### DATA ENTRIES
^^^^^^^^^^^^^^^^

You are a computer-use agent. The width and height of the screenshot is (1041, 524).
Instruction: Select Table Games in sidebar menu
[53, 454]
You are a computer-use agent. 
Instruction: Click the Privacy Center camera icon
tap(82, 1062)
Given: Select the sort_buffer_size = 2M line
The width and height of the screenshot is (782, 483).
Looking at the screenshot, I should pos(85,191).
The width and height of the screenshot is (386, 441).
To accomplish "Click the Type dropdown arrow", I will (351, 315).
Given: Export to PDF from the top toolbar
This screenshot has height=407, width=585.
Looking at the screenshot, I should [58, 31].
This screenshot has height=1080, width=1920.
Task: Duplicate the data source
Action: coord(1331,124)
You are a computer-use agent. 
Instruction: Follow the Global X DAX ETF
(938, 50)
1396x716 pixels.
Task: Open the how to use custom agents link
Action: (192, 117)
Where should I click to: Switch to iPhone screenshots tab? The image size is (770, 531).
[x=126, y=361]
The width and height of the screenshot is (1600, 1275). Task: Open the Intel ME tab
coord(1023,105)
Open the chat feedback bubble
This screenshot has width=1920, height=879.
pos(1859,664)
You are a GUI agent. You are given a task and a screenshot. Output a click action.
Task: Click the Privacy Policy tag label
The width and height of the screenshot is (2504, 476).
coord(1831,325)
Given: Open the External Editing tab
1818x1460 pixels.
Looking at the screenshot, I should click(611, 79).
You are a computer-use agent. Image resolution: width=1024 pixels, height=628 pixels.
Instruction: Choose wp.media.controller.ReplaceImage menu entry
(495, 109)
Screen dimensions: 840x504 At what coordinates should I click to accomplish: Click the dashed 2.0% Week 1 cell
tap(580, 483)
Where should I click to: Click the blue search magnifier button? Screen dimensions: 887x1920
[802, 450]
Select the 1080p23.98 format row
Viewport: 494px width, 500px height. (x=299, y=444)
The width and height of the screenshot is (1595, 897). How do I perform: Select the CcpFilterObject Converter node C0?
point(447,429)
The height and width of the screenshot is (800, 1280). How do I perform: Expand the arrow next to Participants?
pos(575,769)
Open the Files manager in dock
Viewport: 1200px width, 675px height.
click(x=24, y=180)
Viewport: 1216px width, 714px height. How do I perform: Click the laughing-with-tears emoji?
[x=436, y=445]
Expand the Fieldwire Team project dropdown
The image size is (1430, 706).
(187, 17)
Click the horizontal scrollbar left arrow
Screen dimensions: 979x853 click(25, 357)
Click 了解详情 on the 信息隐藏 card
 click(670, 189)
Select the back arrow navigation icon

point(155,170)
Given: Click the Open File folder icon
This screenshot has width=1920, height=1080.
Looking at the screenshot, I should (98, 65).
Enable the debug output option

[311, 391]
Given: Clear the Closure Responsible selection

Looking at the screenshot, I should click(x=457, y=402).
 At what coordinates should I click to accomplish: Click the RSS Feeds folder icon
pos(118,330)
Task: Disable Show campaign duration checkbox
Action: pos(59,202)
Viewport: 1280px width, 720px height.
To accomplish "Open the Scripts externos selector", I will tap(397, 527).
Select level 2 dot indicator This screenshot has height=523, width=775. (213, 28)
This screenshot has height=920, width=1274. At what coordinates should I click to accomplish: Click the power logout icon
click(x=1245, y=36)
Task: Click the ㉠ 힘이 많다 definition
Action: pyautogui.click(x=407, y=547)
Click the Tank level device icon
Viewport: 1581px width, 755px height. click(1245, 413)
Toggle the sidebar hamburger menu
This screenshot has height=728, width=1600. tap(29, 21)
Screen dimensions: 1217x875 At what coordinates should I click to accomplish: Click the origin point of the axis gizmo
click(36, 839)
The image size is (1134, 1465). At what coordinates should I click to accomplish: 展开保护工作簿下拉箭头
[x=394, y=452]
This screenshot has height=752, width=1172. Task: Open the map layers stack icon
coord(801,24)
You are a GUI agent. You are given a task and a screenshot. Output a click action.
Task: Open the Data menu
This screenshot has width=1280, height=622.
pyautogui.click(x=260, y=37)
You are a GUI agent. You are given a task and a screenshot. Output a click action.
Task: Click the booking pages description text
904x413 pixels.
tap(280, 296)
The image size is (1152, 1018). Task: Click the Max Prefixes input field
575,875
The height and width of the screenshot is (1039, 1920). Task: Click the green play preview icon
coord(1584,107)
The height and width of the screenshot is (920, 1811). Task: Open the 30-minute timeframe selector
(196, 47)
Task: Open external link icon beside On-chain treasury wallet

^^^^^^^^^^^^^^^^

### TASK STATEMENT
Rewrite all the records above, changing every "computer-use agent" to "desktop assistant" and keeping everything else the same.

### CORRECT RESULT
You are a desktop assistant. The width and height of the screenshot is (1041, 524).
Instruction: Select Table Games in sidebar menu
[53, 454]
You are a desktop assistant. 
Instruction: Click the Privacy Center camera icon
tap(82, 1062)
Given: Select the sort_buffer_size = 2M line
The width and height of the screenshot is (782, 483).
Looking at the screenshot, I should pos(85,191).
The width and height of the screenshot is (386, 441).
To accomplish "Click the Type dropdown arrow", I will (351, 315).
Given: Export to PDF from the top toolbar
This screenshot has height=407, width=585.
Looking at the screenshot, I should [58, 31].
This screenshot has height=1080, width=1920.
Task: Duplicate the data source
Action: coord(1331,124)
You are a desktop assistant. 
Instruction: Follow the Global X DAX ETF
(938, 50)
1396x716 pixels.
Task: Open the how to use custom agents link
Action: (192, 117)
Where should I click to: Switch to iPhone screenshots tab? The image size is (770, 531).
[x=126, y=361]
The width and height of the screenshot is (1600, 1275). Task: Open the Intel ME tab
coord(1023,105)
Open the chat feedback bubble
This screenshot has width=1920, height=879.
pos(1859,664)
You are a GUI agent. You are given a task and a screenshot. Output a click action.
Task: Click the Privacy Policy tag label
The width and height of the screenshot is (2504, 476).
coord(1831,325)
Given: Open the External Editing tab
1818x1460 pixels.
Looking at the screenshot, I should click(611, 79).
You are a desktop assistant. Image resolution: width=1024 pixels, height=628 pixels.
Instruction: Choose wp.media.controller.ReplaceImage menu entry
(495, 109)
Screen dimensions: 840x504 At what coordinates should I click to accomplish: Click the dashed 2.0% Week 1 cell
tap(580, 483)
Where should I click to: Click the blue search magnifier button? Screen dimensions: 887x1920
[802, 450]
Select the 1080p23.98 format row
Viewport: 494px width, 500px height. (x=299, y=444)
The width and height of the screenshot is (1595, 897). How do I perform: Select the CcpFilterObject Converter node C0?
point(447,429)
The height and width of the screenshot is (800, 1280). How do I perform: Expand the arrow next to Participants?
pos(575,769)
Open the Files manager in dock
Viewport: 1200px width, 675px height.
click(x=24, y=180)
Viewport: 1216px width, 714px height. How do I perform: Click the laughing-with-tears emoji?
[x=436, y=445]
Expand the Fieldwire Team project dropdown
The image size is (1430, 706).
(187, 17)
Click the horizontal scrollbar left arrow
Screen dimensions: 979x853 click(25, 357)
Click 了解详情 on the 信息隐藏 card
 click(670, 189)
Select the back arrow navigation icon

point(155,170)
Given: Click the Open File folder icon
This screenshot has width=1920, height=1080.
Looking at the screenshot, I should (98, 65).
Enable the debug output option

[311, 391]
Given: Clear the Closure Responsible selection

Looking at the screenshot, I should click(x=457, y=402).
 At what coordinates should I click to accomplish: Click the RSS Feeds folder icon
pos(118,330)
Task: Disable Show campaign duration checkbox
Action: pos(59,202)
Viewport: 1280px width, 720px height.
To accomplish "Open the Scripts externos selector", I will tap(397, 527).
Select level 2 dot indicator This screenshot has height=523, width=775. (213, 28)
This screenshot has height=920, width=1274. At what coordinates should I click to accomplish: Click the power logout icon
click(x=1245, y=36)
Task: Click the ㉠ 힘이 많다 definition
Action: pyautogui.click(x=407, y=547)
Click the Tank level device icon
Viewport: 1581px width, 755px height. click(1245, 413)
Toggle the sidebar hamburger menu
This screenshot has height=728, width=1600. tap(29, 21)
Screen dimensions: 1217x875 At what coordinates should I click to accomplish: Click the origin point of the axis gizmo
click(36, 839)
The image size is (1134, 1465). At what coordinates should I click to accomplish: 展开保护工作簿下拉箭头
[x=394, y=452]
This screenshot has height=752, width=1172. Task: Open the map layers stack icon
coord(801,24)
You are a GUI agent. You are given a task and a screenshot. Output a click action.
Task: Open the Data menu
This screenshot has width=1280, height=622.
pyautogui.click(x=260, y=37)
You are a GUI agent. You are given a task and a screenshot. Output a click action.
Task: Click the booking pages description text
904x413 pixels.
tap(280, 296)
The image size is (1152, 1018). Task: Click the Max Prefixes input field
575,875
The height and width of the screenshot is (1039, 1920). Task: Click the green play preview icon
coord(1584,107)
The height and width of the screenshot is (920, 1811). Task: Open the 30-minute timeframe selector
(196, 47)
Task: Open external link icon beside On-chain treasury wallet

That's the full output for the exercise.